Through regular home nurse visits, first-time moms receive information on preventive care (prenatal care, smoking cessation, future pregnancy planning, etc.) and also are connected with local health and educational resources. They also get information on improving their diets and reducing their use of cigarettes, alcohol and illegal substances.

More than a dozen specially trained nurses check in regularly on first-time moms and mothers-to-be who live in the Cleveland neighborhoods at highest risk for preterm birth/infant mortality – Buckeye/Broadway, Central, Stockyards, Clark-Fulton, Ohio City, Tremont, Detroit-Shoreway, and Brooklyn Centre.

NFP nurses and social workers help parents access the health care they need to promote their baby's development and well-being, improve the economic self-sufficiency of the family by helping parents access educational and employment opportunities, and assist with planning future pregnancies.

About The MetroHealth System

The MetroHealth System is redefining health care by going beyond medical treatment to improve the foundations of community health and well-being: affordable housing, a cleaner environment, economic opportunity and access to fresh food, convenient transportation, legal help and other services.
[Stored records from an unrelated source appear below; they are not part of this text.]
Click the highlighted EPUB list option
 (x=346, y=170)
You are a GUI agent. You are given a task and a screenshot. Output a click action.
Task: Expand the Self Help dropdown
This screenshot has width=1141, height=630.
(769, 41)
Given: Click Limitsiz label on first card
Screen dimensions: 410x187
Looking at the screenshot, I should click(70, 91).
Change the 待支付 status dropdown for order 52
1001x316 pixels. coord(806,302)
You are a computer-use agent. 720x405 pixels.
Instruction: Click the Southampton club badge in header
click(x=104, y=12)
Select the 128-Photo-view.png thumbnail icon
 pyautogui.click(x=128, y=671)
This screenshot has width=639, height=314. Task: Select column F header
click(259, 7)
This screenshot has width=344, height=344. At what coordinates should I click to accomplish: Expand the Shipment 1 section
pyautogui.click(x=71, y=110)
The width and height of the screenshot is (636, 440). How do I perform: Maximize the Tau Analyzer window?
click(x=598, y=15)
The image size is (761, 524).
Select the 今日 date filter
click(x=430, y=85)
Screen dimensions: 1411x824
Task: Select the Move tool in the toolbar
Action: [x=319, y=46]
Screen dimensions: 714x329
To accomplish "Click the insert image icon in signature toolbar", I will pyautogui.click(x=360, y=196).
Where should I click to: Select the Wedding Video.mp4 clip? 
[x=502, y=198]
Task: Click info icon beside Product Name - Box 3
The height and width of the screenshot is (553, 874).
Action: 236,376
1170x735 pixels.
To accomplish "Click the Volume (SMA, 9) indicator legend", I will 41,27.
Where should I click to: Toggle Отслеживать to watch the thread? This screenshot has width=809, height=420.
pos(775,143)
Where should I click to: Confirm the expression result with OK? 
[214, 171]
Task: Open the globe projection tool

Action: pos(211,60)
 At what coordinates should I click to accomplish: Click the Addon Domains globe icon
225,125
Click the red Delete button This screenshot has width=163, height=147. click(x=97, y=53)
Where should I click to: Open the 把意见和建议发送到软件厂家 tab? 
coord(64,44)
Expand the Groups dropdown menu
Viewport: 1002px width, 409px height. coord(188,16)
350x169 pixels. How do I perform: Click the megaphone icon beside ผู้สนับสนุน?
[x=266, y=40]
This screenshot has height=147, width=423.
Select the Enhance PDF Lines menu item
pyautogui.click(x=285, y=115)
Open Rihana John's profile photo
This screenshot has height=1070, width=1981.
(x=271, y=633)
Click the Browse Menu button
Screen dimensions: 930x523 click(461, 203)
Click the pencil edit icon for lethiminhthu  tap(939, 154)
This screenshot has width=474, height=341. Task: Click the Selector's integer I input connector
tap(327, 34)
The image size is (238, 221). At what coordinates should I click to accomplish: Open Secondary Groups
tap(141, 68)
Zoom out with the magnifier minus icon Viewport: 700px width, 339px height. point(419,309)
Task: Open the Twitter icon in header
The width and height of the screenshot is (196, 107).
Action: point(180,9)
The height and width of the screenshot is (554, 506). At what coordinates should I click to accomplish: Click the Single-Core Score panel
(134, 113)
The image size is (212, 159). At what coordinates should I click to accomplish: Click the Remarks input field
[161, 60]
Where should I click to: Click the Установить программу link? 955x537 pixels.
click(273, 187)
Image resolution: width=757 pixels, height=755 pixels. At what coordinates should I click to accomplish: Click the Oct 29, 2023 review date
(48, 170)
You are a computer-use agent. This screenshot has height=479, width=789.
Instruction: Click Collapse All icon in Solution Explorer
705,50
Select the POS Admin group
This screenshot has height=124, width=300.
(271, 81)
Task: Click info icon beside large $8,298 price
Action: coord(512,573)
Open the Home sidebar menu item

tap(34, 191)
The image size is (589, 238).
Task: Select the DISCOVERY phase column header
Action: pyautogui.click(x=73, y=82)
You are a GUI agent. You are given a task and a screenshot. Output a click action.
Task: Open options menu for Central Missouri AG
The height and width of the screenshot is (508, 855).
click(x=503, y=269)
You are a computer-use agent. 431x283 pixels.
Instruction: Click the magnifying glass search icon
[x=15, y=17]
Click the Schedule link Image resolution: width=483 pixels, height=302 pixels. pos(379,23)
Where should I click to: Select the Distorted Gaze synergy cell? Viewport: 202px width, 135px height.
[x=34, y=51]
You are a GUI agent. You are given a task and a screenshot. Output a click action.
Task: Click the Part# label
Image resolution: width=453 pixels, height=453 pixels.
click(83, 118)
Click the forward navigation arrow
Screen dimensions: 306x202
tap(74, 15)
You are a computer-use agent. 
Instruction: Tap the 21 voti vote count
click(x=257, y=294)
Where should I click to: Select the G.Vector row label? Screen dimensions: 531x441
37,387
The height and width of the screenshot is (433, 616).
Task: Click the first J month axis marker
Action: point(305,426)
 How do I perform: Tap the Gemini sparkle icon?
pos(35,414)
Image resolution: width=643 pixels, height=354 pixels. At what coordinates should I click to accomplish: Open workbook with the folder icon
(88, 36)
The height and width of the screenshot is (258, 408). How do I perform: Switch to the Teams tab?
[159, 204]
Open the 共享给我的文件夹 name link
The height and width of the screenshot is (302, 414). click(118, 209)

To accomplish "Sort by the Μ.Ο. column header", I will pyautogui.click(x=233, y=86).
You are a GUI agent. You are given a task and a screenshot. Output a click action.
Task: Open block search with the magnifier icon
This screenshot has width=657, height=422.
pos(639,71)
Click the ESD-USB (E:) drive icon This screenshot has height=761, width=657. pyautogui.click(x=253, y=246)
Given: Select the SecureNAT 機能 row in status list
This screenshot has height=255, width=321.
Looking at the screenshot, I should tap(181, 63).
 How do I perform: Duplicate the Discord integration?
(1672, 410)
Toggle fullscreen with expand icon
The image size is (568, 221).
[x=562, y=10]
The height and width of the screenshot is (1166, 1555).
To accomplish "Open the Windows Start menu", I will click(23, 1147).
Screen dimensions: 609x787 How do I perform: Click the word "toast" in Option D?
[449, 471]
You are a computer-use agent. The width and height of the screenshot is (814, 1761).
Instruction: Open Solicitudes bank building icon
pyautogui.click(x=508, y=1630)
The system strives to become as good at preventing disease as it is at treating it.

The system’s more than 600 doctors, 1,700 nurses and 7,800 employees go to work each day with a mission of service, to their patients and to the community. As Cuyahoga County’s safety-net health system, MetroHealth plays an essential role in the region, caring for anyone and everyone, regardless of an ability to pay.

Founded in 1837, MetroHealth operates four hospitals, four emergency departments and more than 20 health centers and 40 additional sites throughout Cuyahoga County. The system serves more than 300,000 patients, two-thirds of whom are uninsured or covered by Medicare or Medicaid.

MetroHealth is home to Cuyahoga County’s most experienced Level I Adult Trauma Center, verified since 1992, and Ohio’s only adult and pediatric trauma and burn center.

As an academic medical center, MetroHealth is committed to research and to teaching and training tomorrow’s caregivers. Each active staff physician holds a faculty appointment at Case Western Reserve University School of Medicine. Its main campus hospital houses the Cleveland Metropolitan School District’s Lincoln-West School of Science & Health, the only high school in America located inside a hospital.

Knowing that good health is about much more than good medical care, MetroHealth has launched the Institute for H.O.P.E.™ (Health, Opportunity, Partnership, Empowerment), which uses a coordinated, collaborative and strategic approach to help patients with non-medical needs such as healthy food, stable housing and job training.

The MetroHealth Glick Center, a new 11-floor hospital, is under construction on the system’s main campus in Cleveland and is scheduled to welcome its first patients in October 2022. The billion-dollar project is the cornerstone of a wider neighborhood revitalization effort led by the system and its partners in the community.